The June quarter CPI result was impacted by a
lower rate of increase for several categories of
goods, whereas service categories, being more
influenced by wage levels, continued to push
higher. Automotive fuel (down 0.7%) was one key
goods category to show price decline, with the
price of motor vehicles also declining. Both motor
vehicles and automotive fuel had previously
recorded sharp increases due to supply
constraints prevailing as economies reopened
after the COVID-19 crisis. Elsewhere, a 0.7% fall
in telecommunication equipment and services
contributed to the lower rate of CPI growth; as
did pharmaceutical products, which fell 1.0% due
to an increase in the proportion of purchases
qualifying for the Pharmaceutical Benefits
Scheme (PBS).
Partially offsetting the above areas of price
reduction was a higher rate of increase in the
price of some services. Housing rents (up 2.5%)

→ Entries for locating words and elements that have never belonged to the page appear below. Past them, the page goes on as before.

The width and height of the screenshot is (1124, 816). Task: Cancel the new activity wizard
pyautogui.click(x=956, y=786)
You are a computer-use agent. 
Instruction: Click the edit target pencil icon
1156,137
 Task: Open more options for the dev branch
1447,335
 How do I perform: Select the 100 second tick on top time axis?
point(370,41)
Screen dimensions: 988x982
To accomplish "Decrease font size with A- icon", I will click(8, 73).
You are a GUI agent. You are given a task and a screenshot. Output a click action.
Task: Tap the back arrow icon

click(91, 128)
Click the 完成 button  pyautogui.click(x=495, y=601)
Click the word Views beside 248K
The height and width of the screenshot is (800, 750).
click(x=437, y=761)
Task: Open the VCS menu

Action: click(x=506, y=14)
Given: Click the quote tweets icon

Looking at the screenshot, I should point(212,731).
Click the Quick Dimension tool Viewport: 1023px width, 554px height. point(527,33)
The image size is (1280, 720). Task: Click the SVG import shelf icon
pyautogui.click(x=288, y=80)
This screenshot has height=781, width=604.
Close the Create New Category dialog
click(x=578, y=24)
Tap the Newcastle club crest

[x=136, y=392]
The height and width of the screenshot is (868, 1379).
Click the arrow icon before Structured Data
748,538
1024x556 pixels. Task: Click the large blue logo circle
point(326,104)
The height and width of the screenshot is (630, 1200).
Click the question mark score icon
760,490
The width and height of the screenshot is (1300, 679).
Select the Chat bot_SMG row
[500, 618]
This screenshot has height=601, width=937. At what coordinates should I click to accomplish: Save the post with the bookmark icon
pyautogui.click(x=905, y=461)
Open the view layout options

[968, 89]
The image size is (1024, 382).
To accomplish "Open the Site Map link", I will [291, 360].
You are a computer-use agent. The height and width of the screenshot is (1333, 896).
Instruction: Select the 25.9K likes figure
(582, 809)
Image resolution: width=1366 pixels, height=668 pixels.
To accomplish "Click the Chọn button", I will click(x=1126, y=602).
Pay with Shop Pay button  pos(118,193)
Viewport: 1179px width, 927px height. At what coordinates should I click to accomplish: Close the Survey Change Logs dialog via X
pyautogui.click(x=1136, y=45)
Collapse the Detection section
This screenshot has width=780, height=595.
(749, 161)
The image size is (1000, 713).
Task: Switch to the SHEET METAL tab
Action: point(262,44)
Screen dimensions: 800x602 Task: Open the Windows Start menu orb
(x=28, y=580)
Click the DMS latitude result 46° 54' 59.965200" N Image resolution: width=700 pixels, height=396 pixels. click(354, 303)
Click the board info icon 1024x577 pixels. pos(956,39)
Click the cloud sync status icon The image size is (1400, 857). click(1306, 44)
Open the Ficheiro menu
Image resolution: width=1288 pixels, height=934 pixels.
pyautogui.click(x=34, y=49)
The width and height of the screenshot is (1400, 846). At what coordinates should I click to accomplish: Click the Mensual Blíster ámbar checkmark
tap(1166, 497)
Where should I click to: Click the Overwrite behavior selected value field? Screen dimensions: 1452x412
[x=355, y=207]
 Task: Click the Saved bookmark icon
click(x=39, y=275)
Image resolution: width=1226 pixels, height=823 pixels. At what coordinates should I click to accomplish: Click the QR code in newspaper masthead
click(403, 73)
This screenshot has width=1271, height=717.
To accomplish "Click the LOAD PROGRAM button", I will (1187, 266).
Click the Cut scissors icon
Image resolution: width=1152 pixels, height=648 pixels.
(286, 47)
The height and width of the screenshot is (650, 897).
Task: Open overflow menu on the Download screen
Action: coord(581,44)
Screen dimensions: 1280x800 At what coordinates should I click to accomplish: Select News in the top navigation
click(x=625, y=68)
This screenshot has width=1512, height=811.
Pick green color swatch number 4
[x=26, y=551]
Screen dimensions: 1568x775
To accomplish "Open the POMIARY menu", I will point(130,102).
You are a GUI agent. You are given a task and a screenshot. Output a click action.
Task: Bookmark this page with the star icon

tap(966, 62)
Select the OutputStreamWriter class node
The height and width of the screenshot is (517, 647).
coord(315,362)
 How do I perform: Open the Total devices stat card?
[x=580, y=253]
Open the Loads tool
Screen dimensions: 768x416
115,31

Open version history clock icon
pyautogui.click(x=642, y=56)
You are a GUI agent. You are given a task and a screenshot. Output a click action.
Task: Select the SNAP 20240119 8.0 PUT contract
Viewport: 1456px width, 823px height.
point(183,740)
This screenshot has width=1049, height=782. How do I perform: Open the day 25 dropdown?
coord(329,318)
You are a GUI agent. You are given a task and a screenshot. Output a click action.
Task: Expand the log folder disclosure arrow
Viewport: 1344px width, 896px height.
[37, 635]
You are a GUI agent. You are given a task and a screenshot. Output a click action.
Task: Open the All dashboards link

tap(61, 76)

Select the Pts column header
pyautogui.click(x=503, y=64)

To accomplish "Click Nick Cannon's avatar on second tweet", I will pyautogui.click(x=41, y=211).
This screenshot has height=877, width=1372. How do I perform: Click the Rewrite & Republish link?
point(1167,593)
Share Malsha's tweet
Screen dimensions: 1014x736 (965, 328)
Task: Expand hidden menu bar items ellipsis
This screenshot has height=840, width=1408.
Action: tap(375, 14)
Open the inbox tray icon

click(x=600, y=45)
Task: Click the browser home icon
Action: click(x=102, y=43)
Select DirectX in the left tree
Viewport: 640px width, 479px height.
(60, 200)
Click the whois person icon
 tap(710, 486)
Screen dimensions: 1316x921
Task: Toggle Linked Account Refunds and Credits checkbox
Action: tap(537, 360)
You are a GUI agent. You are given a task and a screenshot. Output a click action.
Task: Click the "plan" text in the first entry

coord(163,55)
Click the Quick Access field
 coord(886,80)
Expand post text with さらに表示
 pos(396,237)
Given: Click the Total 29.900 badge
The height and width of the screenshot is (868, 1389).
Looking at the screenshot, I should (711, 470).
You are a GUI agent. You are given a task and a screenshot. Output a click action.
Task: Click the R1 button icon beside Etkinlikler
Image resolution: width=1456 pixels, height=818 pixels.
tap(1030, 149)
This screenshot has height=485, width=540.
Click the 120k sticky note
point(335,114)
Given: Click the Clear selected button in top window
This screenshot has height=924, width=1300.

continued to make a major contribution to
inflation and have now risen by 6.7% over the
past year. Also notable was a 5.3% quarterly
increase in house, contents and motor vehicle
insurance, whilst prices for restaurant meals &
takeaway food rose 1.7% over the quarter.
The chart below shows the actual “headline”
inflation rate along with the “underlying” rate of
inflation. This underlying measure of inflation
removes seasonal factors, outliers, and more
volatile components of the CPI, to measure the
core rate of price increase. The “underlying” rate
has become a more important area of focus for
policy markers over the past 3 years as the COVID
crisis and global energy shortages have created
significant temporary influences on the CPI
calculation. As the chart demonstrates, the
underlying measure of inflation is less volatile
than the “headline” unadjusted CPI measure.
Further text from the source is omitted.